TASK TO CARRY OUT: Word for word, repeat each of the records below.

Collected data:

# # # # #

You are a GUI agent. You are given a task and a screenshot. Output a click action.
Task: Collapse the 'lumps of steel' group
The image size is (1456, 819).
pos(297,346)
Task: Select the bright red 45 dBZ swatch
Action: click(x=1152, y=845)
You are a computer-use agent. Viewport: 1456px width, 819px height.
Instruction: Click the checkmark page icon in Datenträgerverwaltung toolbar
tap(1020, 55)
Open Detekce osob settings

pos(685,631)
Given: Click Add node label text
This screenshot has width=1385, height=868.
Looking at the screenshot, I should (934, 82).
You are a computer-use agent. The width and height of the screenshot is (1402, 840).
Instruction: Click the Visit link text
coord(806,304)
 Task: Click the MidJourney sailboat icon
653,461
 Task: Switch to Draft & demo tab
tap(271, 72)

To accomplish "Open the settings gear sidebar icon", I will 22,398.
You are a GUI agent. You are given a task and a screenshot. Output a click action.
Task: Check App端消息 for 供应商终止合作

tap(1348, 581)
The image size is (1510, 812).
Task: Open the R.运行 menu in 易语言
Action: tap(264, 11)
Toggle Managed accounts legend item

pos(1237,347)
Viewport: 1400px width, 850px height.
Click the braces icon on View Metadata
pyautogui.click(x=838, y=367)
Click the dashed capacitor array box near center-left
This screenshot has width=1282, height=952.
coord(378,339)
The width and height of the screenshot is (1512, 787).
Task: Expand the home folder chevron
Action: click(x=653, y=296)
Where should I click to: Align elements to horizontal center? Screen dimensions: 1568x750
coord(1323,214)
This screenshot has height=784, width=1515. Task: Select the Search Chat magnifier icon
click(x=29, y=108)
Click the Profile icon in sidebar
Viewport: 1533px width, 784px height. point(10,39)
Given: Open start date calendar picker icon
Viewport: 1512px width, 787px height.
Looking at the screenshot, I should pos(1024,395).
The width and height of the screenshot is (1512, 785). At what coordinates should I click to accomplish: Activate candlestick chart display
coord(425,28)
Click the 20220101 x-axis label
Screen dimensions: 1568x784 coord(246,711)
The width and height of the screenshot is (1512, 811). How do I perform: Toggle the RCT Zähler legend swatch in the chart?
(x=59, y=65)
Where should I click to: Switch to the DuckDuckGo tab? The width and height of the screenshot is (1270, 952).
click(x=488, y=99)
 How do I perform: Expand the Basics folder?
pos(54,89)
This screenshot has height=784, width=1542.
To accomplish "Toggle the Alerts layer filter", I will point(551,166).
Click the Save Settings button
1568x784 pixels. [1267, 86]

# # # # #

ANSWER BOX:
You are a GUI agent. You are given a task and a screenshot. Output a click action.
Task: Collapse the 'lumps of steel' group
The image size is (1456, 819).
pos(297,346)
Task: Select the bright red 45 dBZ swatch
Action: click(x=1152, y=845)
You are a computer-use agent. Viewport: 1456px width, 819px height.
Instruction: Click the checkmark page icon in Datenträgerverwaltung toolbar
tap(1020, 55)
Open Detekce osob settings

pos(685,631)
Given: Click Add node label text
This screenshot has width=1385, height=868.
Looking at the screenshot, I should (934, 82).
You are a computer-use agent. The width and height of the screenshot is (1402, 840).
Instruction: Click the Visit link text
coord(806,304)
 Task: Click the MidJourney sailboat icon
653,461
 Task: Switch to Draft & demo tab
tap(271, 72)

To accomplish "Open the settings gear sidebar icon", I will 22,398.
You are a GUI agent. You are given a task and a screenshot. Output a click action.
Task: Check App端消息 for 供应商终止合作

tap(1348, 581)
The image size is (1510, 812).
Task: Open the R.运行 menu in 易语言
Action: tap(264, 11)
Toggle Managed accounts legend item

pos(1237,347)
Viewport: 1400px width, 850px height.
Click the braces icon on View Metadata
pyautogui.click(x=838, y=367)
Click the dashed capacitor array box near center-left
This screenshot has width=1282, height=952.
coord(378,339)
The width and height of the screenshot is (1512, 787).
Task: Expand the home folder chevron
Action: click(x=653, y=296)
Where should I click to: Align elements to horizontal center? Screen dimensions: 1568x750
coord(1323,214)
This screenshot has height=784, width=1515. Task: Select the Search Chat magnifier icon
click(x=29, y=108)
Click the Profile icon in sidebar
Viewport: 1533px width, 784px height. point(10,39)
Given: Open start date calendar picker icon
Viewport: 1512px width, 787px height.
Looking at the screenshot, I should pos(1024,395).
The width and height of the screenshot is (1512, 785). At what coordinates should I click to accomplish: Activate candlestick chart display
coord(425,28)
Click the 20220101 x-axis label
Screen dimensions: 1568x784 coord(246,711)
The width and height of the screenshot is (1512, 811). How do I perform: Toggle the RCT Zähler legend swatch in the chart?
(x=59, y=65)
Where should I click to: Switch to the DuckDuckGo tab? The width and height of the screenshot is (1270, 952).
click(x=488, y=99)
 How do I perform: Expand the Basics folder?
pos(54,89)
This screenshot has height=784, width=1542.
To accomplish "Toggle the Alerts layer filter", I will point(551,166).
Click the Save Settings button
1568x784 pixels. [1267, 86]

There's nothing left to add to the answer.